Pembuatan ru¬mah kabupaten tahun 1821, yang menjadi tempat kediaman para bupati
sampai sekarang.
Bupati ke XXXI
Pengganti Bupati Pangeran Citrasoma ke VI ini ialah Bupati Pangeran Citrasoma
ke VII atau dihitung dari Tuban, Citrasoma II. Setelah memerintah selama 20
tahun mangkat.
Bupati ke XXXII
Pengganti Bupati Citrasoma ke VII ialah Bupati Pangeran Citrasoma ke VIII atau
dari Tuban ke III. Memerintah selama 20 tahun, kemudian pensiun.
Bupati ke XXXIII
Pengganti Bupati Pangeran Citrasoma ke VIII, ialah Bupati Raden Tumenggung
Panji Citrasoma ke IX atau Tuban ke IV, setelah memerintah 22 tahun kemudian
dipensiun.
Bupati ke XXXIV
Setelah Bupati Raden Tumenggung Citrasoma ke IX pensiun, diganti oleh Raden Mas
Somobroto tahun 1892, setelah memerintah 4 bulan mangkat, jenazahnya dimakamkan
di makam Astana Bonang.
Bupati ke XXXV
Setelah Raden Mas Tumenggung Somobroto mangkat diganti oleh menantunya
ialah Raden Adipati Arya Kusumodigdo. Beliau mangkat setelah memerintah selama
16 tahun dan jenazahnya dimakamkan di Astana Makampati Tuban (tahun 1893¬1911).
Bupati ke XXXVI
Pengganti Raden Adipati Arya Kusumodigdo kakaknya Raden Tumenggung
Pringgowinoto asal Patih Rembang 1911-1919. Pada tahun 1920 di Tuban dimulai
jalan Kereta Api NIS.
BUPATI KE XXXVII : R.AA. PRINGGODIGDO/KUSUMODININGRTA 1919-1927
BUPATI KE XXXVIII : R.M.A.A. KUSUMOBROTO 1927-1944
BUPATI KE XXXIX : R.T. SUDIMAN HADIATMODJO 1944-1946
BUPATI KE XL : R.H. Mustain 1946-1956
BUPATI KE XLI : R. Sundaru 1956-1958
BUPATI KE XLII : R. Istomo 1958-1960
BUPATI KE XLIII : M. Widagdo 1960-1968
BUPATI KE XLIV : R. Soeparmo 1968-1970 (p.d.) (Penyusun Catatan Sejarah Tuban)
BUPATI KE XLV : R. H. Irchamni 1970-1975
BUPATI KE XLVI : H. Moch.

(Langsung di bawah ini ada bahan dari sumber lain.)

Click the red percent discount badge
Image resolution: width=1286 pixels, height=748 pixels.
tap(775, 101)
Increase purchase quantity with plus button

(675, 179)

Masdoeki 1975-1980
BUPATI KE XLVII : Surati Moersam 1980 - 1985
BUPATI KE XLVIII : Drs. Djoewahiri Marto Prawiro 1985 - 1991
BUPATI KE XLIX : Drs. H. Sjoekoer Soetomo 1991-
BUPATI KE XLX : Hindarto 1996 - 2001
BUPATI KE XLXI : Dra. Haeny Relawati Rini Widiastuti, MSi 2001 – 2011
BUPATI KE
XLXII: Drs. KH.FATHUL HUDA,M.M. (2011-Sekarang).